At last we've reached the center of this labyrinth. Climate denialism is a feminist issue, and here's why:
Who will be the victims of the eco-smug; of this pious gospel of make-do-and-mend? Why, women - who will have to forgo their washing machines and their dish washers, carry supermarket shopping on the bus, and return to the horror of reuseable nappies.
In other words, women will suffer because they'll have to continue doing "women's work," which apparently becomes unjust and onerous only when it involves reuseable diapers. You can't get much more radical than that, even if thy name be Dworkin.

I suppose you could argue that men ought to be helping out with these chores, where applicable, whether we're headed for a grey eco-socialist dystopia or not. But I suspect that'd only provide further evidence that the "climate hoax" is part of a massive social-engineering experiment that'll simultaneously force women back into traditional roles (that they haven't actually left), and emasculate men by forcing them to change diapers instead of working in steel mills and fighting the Hun.

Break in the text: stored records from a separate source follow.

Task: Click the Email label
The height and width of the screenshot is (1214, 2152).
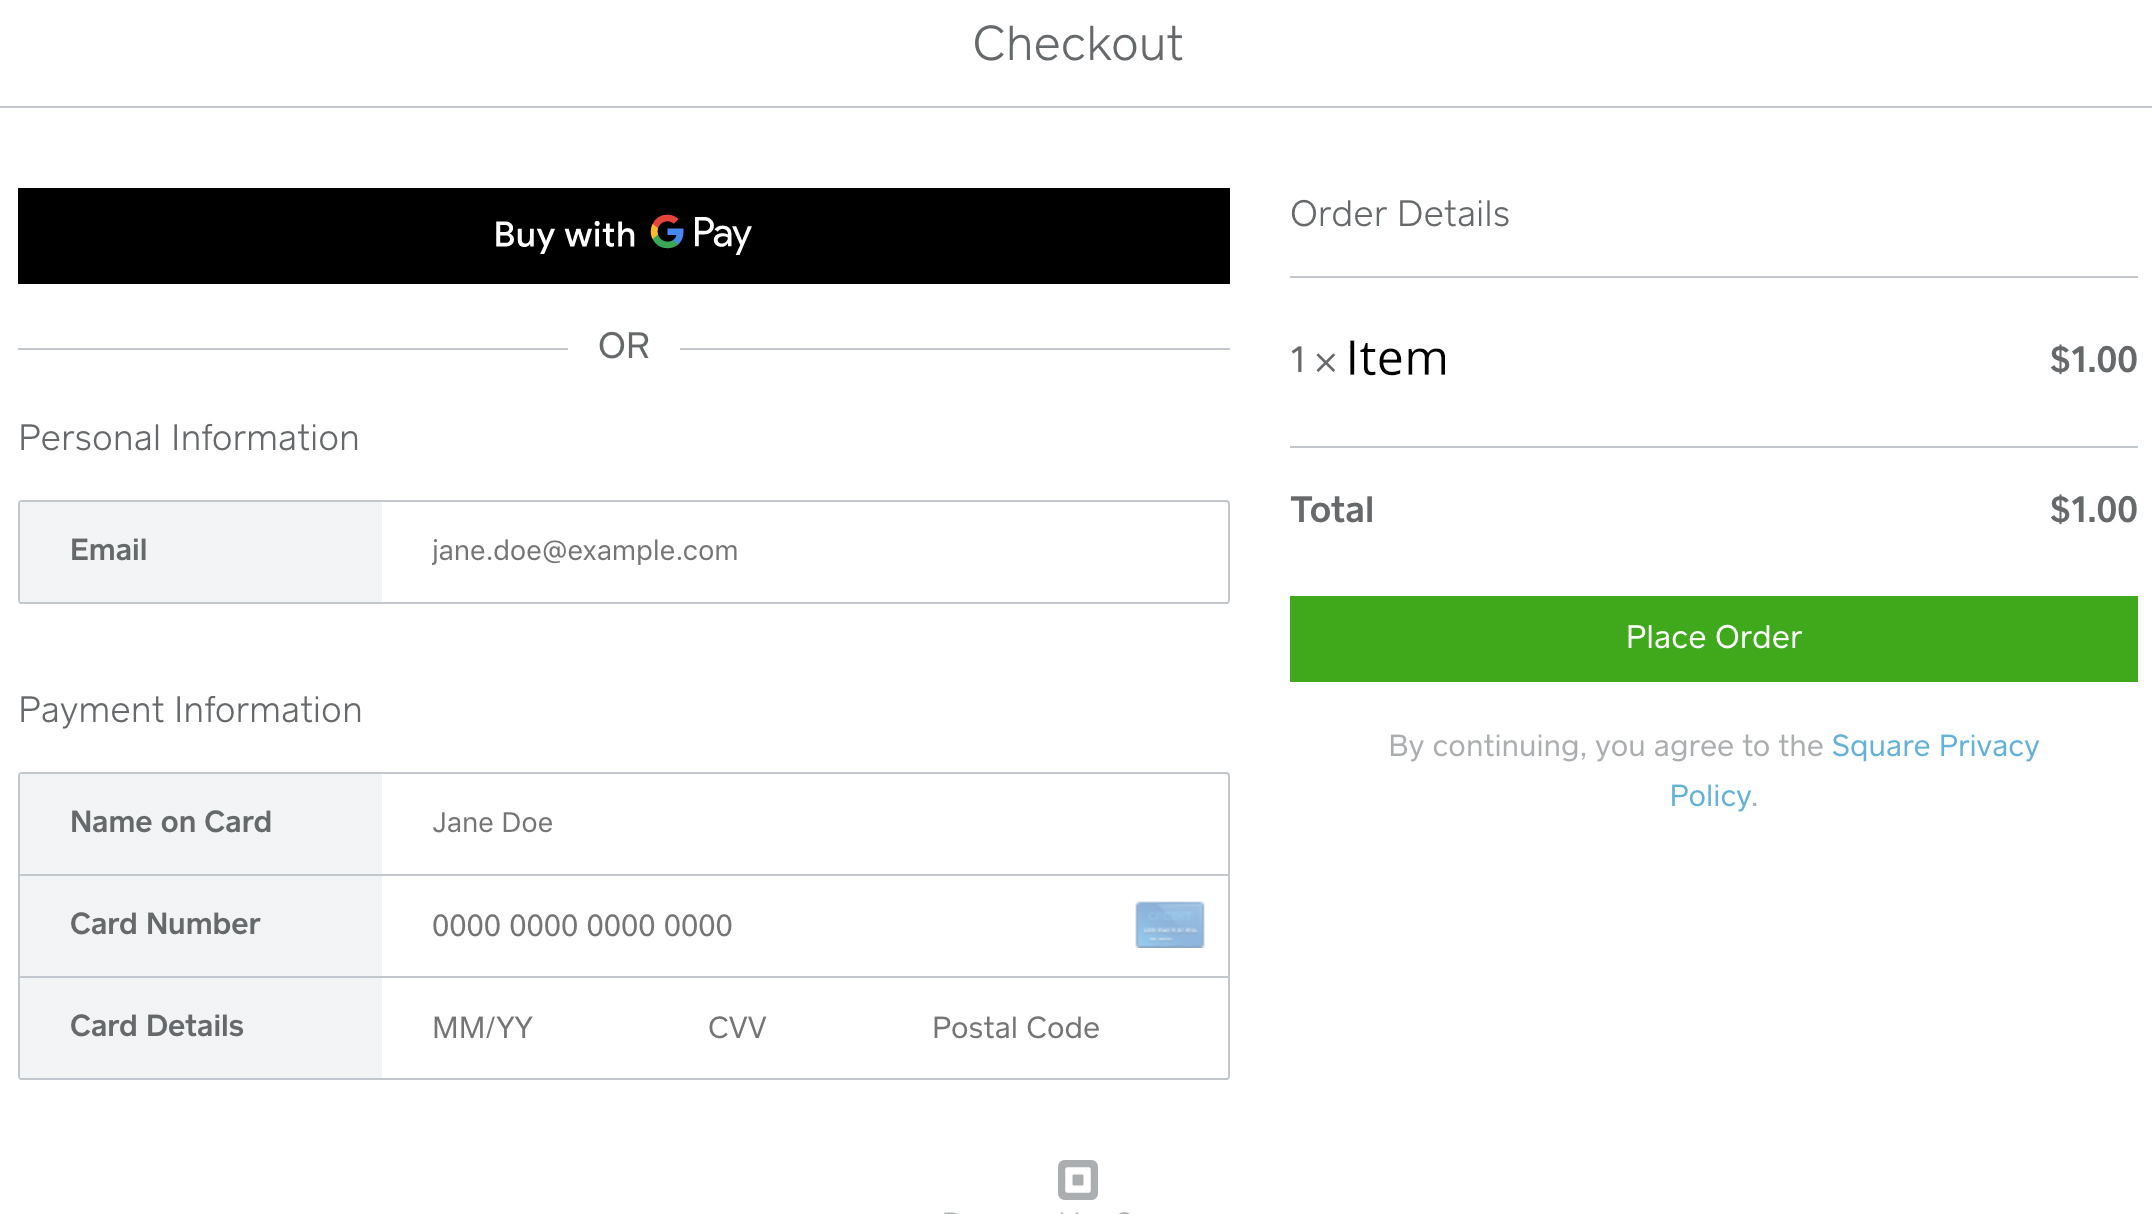Action: coord(108,550)
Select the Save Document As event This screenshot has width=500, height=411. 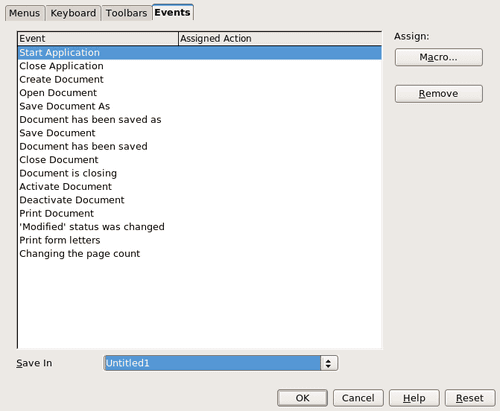pyautogui.click(x=200, y=106)
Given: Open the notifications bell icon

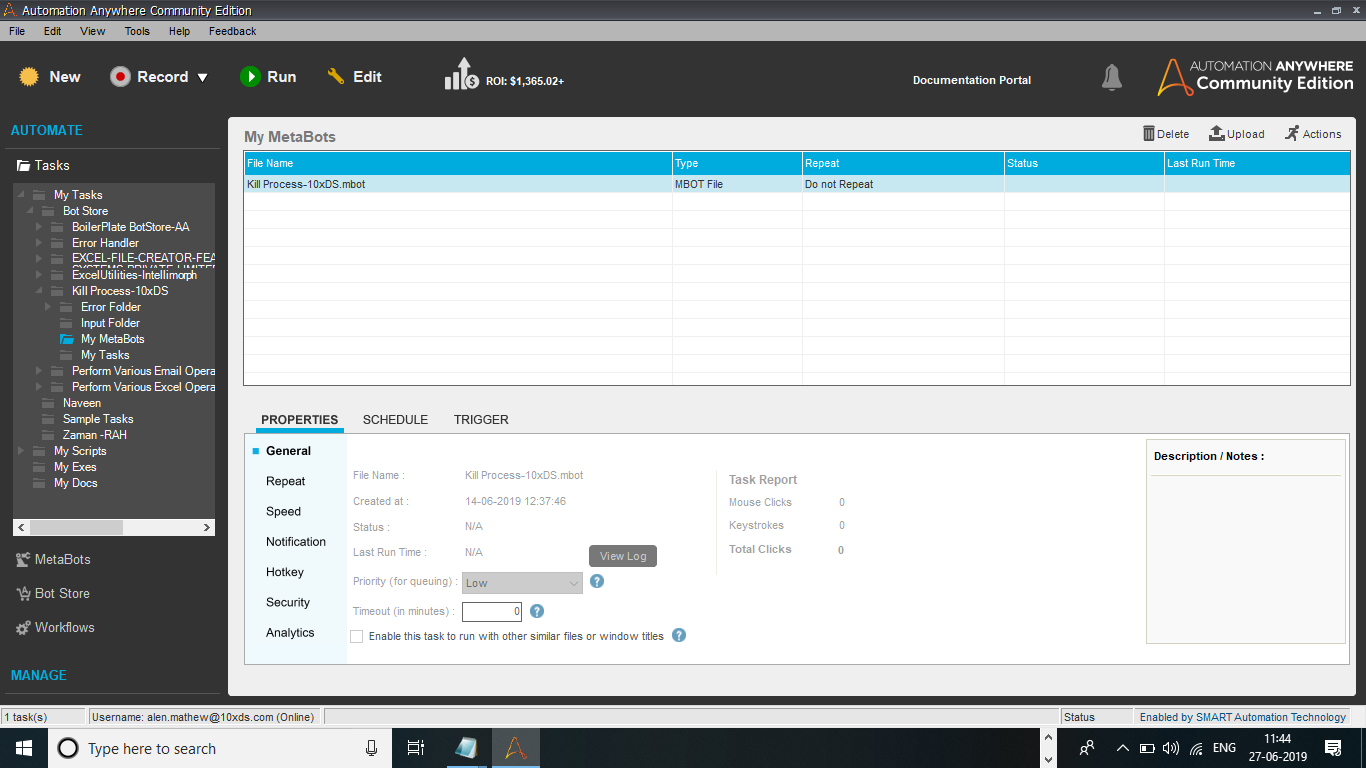Looking at the screenshot, I should tap(1111, 78).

I'd love to discuss this at greater length, but right now I have to put on my hemp underwear and lick the dishes clean.

1 comment:

Anonymous said...

Oh yeah, this column...
I got spitting mad while reading and I'm afraid I even yelled "Go fuck yourself woman!".

I still don't know whether she honestly think the way to protect women is to protect power hungry washing machines or wheter she's enough of a hypocrit to use the "feminist" card against environment defense.

I sent the link to Feministing.com, but i don't know if they've commented on it.